▶ **AIM OF THE EXERCISE**
Set down every line from the one containing "You are a computer-use" through the last line of the records below, exactly as written, and leave out the pictures.

▶ **Stored dataset items**

· · · · · · ·

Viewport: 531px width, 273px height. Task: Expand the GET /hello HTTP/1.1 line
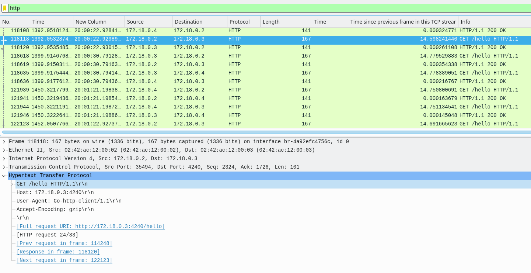click(11, 184)
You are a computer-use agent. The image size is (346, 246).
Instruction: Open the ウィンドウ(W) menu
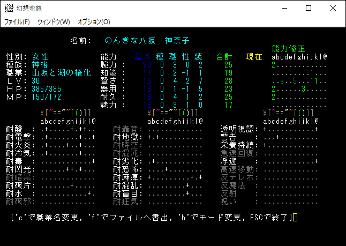click(x=54, y=22)
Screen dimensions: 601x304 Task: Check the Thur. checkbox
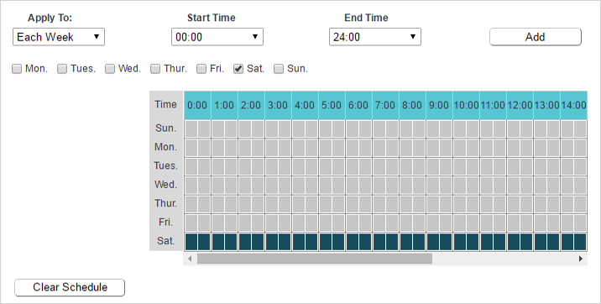click(155, 69)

· · · · · · ·

▶ **EXERCISE RESULT**
You are a computer-use agent. The image size is (346, 246).
Instruction: Open the ウィンドウ(W) menu
click(x=54, y=22)
Screen dimensions: 601x304 Task: Check the Thur. checkbox
click(155, 69)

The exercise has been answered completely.